Post # 1
Ok fitness ladies, help me out here. I lost my 15 lbs goal and since I start my fittings this week, my new goal is to maintain this weight. But I’m really worried about it! I went from 145 to 130, but 130 is a pretty low weight for me. I had been 145 for all of my adult life, and haven’t been 130 since high school. I’m worried that if I keep dieting, I will keep loosing weight, but if I stop, I will gain it all back.
I lost the weight counting calories on sparkpeople.com, and I had been eating 1250-1550. When I changed my goals around, the website suggested I now eat 1510-1860, but that seems like a lot to me.
Anyone else have these fears? Did you find any tips that helped your maintain your weight loss better?
Post # 3
First off, congrats on losing the weight! I know it’s not always easy. I don’t really have a lot of advice for maintaining your weight but are you working out at all? Maybe you could try bumping it up to what they recommended for the calories, but throwing in some cardio 2-3x a week. I’ve been eating what I normally do (including burgers…even though I shouldn’t!) & working out and I’ve started noticing a harder tummy. This may or may not work for you.
Hopefully other Bee’s will have better advice for you…but once again, congrats on losing the weight!!! 🙂
Post # 4
Since you are used to eating around 1500 calories or so, i’d just eat 1500 a day and not feel badly about having a treat here and there. If i caught myself losing weight, though, i’d add another snack to my daily intake. I lost the last 5 post-wedding pounds recently ( i had put on 10 last july) and have been eating a goal of 1500 calories a day and not feeling guilty when i do decide to have a glass of wine or a frozen custard here and there. I still weigh my goal weight. But, when you say “diet” are you eating rabbit food? Or have you just switched from a not-so-healthy diet to healthier foods? you may just find that 130 is easy to maintain if you are now eating healthy versus junk.
Post # 5
I know many people will not like what I will say, but it has worked for me for years now. After I achieved my weight goal, I stepped on the scale every day. Continued the healthy eating and exercising, but with a little bit more calories. If I put on one pound, I’d be a bit more careful about the calories – it’s way easier working on losing 1 pound than waiting to have 5 pounds to lose… 🙂
Congrats on achieving your goals!!
Post # 6
I weigh myself every day, too! When i see the # go up, it is a visual reminder to just not indulge that day. Even if I *know* the weight is water weight or food retention or whatever. It’s just a good reminder that that number can go up
Post # 7
@Lees- I do work out, but not that intensely. I’ll run 2-3 miles, 3-4 times a week. I think I will try to pay more attention to scheduling though and make sure the workout days are the days when I go a little higher on the calories and vise versa.

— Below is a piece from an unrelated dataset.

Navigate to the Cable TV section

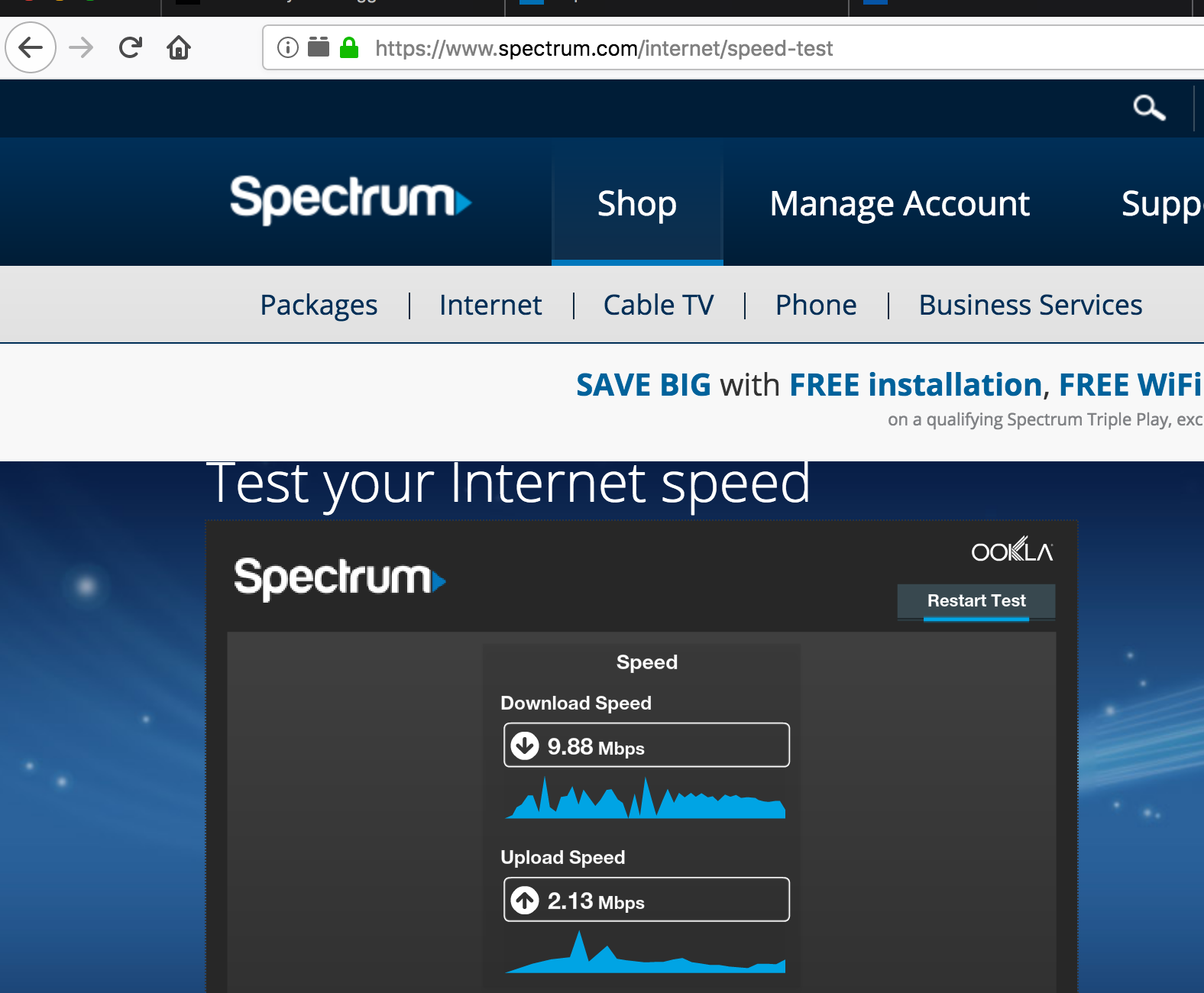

@ejs4y8- I’ve been eating much healthier than I ever did before, and I firmly believe that’s why I found it so easy to lose the weight that I could never take off my whole adult life. So I’m not eating those microwave diet meals, I’m actually using fresh vegetables, watching the sodium content of foods, getting good cuts of meat, etc. I can’t imagine going back to all that processed junk now. So you may be right that it won’t be hard to keep the weight off if I just keep choosing quality ingredients. I really do feel like that’s a change that I won’t ever go back on…
Post # 8
Thanks for posting, this is something I need to work on as well. Congrats greenleaf on losing the weight!
Post # 9
Congrats on the weight loss!
I wouldn’t worry about increasing your calories a bit. You are not looking to lose weight anymore so you don’t need to cut your calories. It is 500 calories less a day to lose a pound. I would keep exercising but not going crazy and increasing your calories a bit so you aren’t depriving yourself.